Au lieu de : "Tu as des privilèges, reconnais-les"

Dans un système capitaliste et aliènant pour tous mais avec des rôles différents en fonction de nos statuts pourquoi ne pas plutôt dire :

"Le système te place dans une certaine position. La question n'est pas la culpabilité, c'est : qu'est-ce qu'on fait ensemble pour le transformer ?"

Ça passe de l'accusation morale à l'action collective.

On sort de la reproduction du système oppressif pour le transformer au lieu de l'alimenter.
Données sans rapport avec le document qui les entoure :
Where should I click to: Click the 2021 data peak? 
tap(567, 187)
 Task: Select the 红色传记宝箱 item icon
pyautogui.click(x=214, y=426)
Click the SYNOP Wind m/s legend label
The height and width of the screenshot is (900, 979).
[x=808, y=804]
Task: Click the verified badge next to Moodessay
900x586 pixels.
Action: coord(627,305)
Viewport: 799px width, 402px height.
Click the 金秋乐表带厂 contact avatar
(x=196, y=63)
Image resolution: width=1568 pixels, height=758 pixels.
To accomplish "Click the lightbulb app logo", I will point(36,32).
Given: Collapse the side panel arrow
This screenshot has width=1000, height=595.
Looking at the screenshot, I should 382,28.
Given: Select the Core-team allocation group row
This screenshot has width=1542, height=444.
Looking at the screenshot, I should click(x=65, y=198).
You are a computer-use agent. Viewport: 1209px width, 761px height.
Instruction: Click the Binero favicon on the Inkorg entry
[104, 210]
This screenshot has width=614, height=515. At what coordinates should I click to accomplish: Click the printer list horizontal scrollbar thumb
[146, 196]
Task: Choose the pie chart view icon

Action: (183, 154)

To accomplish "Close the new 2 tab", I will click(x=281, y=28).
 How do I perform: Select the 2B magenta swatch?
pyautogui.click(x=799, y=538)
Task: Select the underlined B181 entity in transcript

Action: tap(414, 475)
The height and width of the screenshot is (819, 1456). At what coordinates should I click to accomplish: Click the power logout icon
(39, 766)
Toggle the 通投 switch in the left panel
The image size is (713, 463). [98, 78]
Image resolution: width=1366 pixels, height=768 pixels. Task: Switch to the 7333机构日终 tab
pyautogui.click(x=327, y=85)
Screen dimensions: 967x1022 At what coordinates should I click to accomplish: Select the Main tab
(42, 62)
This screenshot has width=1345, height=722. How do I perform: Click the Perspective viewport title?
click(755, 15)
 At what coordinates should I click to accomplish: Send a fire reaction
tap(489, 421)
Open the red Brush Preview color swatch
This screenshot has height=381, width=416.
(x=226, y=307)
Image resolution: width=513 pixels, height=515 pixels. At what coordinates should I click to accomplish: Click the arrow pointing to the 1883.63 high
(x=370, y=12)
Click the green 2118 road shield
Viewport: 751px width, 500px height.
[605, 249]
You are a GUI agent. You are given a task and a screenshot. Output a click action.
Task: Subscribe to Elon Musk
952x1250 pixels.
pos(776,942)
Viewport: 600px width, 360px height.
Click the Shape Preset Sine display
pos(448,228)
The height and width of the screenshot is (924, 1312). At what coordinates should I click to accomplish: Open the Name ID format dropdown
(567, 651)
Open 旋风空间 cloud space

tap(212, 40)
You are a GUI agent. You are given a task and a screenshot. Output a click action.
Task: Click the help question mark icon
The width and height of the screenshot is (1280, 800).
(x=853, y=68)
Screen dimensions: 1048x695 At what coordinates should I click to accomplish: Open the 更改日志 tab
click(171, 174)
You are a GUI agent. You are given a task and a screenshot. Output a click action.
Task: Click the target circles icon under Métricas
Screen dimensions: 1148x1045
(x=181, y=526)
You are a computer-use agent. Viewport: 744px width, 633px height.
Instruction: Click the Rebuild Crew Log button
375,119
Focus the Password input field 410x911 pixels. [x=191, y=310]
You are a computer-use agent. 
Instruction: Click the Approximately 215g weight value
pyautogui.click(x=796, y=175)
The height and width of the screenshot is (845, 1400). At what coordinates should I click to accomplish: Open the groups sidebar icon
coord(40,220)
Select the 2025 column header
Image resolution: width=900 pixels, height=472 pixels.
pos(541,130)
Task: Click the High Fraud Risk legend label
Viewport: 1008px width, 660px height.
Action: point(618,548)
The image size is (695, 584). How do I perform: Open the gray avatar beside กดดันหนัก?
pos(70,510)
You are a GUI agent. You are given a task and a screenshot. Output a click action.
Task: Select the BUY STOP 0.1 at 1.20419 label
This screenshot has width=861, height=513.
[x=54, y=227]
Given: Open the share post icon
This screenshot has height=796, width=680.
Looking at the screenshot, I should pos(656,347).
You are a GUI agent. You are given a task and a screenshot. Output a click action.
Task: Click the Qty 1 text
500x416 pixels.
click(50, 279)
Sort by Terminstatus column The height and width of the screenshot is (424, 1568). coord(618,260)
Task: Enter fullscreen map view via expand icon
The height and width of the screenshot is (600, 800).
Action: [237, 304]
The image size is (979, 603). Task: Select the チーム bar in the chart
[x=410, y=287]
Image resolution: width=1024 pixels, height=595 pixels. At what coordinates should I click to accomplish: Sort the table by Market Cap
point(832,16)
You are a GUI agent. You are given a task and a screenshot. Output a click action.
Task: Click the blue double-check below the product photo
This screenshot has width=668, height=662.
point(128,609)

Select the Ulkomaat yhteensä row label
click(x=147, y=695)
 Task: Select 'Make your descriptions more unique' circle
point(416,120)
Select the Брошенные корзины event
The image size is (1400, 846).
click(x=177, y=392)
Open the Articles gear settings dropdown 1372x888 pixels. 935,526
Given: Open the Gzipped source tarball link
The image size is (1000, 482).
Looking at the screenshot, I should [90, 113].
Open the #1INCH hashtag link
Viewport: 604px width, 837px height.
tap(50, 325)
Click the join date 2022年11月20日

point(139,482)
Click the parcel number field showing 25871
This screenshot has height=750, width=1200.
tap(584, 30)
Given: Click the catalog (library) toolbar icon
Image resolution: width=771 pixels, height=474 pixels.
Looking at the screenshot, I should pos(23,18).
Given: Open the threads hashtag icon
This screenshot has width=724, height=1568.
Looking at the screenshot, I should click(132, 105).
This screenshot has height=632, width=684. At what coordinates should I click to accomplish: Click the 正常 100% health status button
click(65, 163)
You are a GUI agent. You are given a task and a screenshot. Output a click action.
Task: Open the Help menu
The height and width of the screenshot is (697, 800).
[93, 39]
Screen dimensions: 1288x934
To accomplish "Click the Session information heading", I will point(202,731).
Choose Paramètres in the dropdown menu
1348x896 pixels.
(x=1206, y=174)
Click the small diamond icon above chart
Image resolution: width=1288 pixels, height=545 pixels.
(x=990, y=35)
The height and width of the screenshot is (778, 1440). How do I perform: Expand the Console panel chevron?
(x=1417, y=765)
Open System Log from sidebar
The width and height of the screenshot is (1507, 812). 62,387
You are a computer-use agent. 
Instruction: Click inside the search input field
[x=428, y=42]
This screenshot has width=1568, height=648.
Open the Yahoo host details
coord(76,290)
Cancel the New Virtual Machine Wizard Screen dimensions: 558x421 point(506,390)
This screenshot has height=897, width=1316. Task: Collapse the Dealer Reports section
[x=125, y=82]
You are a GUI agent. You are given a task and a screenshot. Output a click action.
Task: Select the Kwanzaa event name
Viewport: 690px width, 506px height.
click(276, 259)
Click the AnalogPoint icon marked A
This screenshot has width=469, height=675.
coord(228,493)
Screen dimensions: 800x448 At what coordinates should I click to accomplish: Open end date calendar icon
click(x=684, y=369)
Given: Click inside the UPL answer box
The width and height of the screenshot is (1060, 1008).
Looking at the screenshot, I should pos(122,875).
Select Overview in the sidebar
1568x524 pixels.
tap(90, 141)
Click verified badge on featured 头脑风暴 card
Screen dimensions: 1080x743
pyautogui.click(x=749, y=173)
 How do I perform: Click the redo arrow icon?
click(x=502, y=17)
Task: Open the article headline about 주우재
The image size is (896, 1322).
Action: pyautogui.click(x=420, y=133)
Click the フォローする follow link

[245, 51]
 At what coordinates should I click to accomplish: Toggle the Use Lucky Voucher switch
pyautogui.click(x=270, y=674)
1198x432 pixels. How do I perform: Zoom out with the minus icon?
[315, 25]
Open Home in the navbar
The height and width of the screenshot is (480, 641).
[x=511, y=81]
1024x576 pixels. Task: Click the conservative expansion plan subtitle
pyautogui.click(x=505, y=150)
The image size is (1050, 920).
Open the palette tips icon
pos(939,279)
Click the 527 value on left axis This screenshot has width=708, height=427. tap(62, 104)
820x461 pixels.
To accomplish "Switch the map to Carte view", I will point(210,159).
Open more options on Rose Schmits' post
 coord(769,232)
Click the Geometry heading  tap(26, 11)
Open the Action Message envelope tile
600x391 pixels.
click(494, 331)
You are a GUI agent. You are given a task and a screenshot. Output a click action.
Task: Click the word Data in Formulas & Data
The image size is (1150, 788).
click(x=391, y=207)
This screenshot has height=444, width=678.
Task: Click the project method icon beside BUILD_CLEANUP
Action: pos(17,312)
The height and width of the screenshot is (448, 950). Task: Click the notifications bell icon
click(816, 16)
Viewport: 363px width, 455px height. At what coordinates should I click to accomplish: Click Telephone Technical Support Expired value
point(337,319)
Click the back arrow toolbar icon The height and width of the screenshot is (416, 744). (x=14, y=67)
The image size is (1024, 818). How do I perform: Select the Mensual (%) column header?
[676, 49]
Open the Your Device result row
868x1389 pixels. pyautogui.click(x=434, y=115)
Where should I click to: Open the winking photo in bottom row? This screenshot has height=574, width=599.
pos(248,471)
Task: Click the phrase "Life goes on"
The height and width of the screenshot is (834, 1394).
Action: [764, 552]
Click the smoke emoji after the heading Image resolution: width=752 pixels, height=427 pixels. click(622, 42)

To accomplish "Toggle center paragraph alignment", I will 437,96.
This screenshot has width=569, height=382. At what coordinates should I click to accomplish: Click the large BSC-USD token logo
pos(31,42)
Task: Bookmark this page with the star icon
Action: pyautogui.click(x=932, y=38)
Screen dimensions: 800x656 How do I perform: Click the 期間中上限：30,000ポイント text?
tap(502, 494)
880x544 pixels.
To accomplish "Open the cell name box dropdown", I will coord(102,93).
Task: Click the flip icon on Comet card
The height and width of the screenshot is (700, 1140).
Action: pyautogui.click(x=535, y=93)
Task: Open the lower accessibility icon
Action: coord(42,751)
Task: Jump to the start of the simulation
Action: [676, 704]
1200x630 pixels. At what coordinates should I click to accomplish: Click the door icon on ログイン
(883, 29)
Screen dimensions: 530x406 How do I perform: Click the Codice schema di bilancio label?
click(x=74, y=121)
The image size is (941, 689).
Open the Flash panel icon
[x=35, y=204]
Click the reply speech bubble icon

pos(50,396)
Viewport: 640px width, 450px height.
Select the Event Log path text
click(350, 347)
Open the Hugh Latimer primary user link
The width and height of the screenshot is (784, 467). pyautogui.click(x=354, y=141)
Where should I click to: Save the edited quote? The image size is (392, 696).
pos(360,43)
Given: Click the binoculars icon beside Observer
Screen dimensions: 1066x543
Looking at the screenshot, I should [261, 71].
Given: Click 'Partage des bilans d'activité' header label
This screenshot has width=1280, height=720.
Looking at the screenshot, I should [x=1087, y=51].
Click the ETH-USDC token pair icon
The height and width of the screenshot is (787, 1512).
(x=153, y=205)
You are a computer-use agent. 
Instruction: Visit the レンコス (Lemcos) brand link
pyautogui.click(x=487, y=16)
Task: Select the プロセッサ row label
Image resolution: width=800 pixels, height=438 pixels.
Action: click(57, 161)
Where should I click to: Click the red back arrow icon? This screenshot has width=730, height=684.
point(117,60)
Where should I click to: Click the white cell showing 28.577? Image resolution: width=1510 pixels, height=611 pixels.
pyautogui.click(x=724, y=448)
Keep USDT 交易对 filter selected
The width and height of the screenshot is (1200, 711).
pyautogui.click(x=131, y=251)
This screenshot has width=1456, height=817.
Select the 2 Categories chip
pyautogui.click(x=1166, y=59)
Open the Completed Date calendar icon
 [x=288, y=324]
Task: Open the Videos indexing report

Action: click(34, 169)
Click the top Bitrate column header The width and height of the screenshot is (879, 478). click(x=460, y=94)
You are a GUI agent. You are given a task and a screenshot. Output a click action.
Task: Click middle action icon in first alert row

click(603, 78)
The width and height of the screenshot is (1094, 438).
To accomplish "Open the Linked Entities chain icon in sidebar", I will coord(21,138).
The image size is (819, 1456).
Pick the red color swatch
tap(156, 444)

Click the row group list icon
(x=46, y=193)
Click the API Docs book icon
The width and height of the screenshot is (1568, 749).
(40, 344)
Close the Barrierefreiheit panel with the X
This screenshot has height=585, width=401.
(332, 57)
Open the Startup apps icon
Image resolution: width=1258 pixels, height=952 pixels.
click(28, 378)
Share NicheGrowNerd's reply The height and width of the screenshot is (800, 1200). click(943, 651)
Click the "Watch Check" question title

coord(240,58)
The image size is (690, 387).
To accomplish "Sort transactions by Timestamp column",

@Tittamc récemment on discutait avec une copine et on se disait qu'il y a bcp d'injonctions à faire ceci ou cela et qu'au final c'est oppressif. Par exemple rien que sur la consommation : manger bio, ne pas acheter des produits greenwashing, boycotter les gafam, boycotter les produits israéliens, acheter sans emballage, ne pas acheter des produits contaminés au cadmium, au plomb..., ne pas acheter des produits dr hauschka car entreprise liée à l'anthroposophie... bien sûr c'est pas mal de faire
@Tittamc des efforts à son niveau je ne dis pas que c'est complètement inutile. Mais bon si tu veux cocher toutes les cases bonjour les nœuds au cerveau
@Kolibri_liberee se concentrer sur le fond plus que sur la forme aussi. Tant pis si pas parfaits sur tout l'important c'est de se questionner et d'être unis.
Je pinaille sur le mot privilège car je trouve qu'il nous désarme plus qu'autre chose. J'ai peut-être tord mais ça m'inquiète qu'on nous demande de voir nos droits fondamentaux comme un privilège alors qu'on les a depuis peu... que c'est pas si au point que ça. Dans quel but du coup ? Étendre ou retirer ? On a des indices aux USA.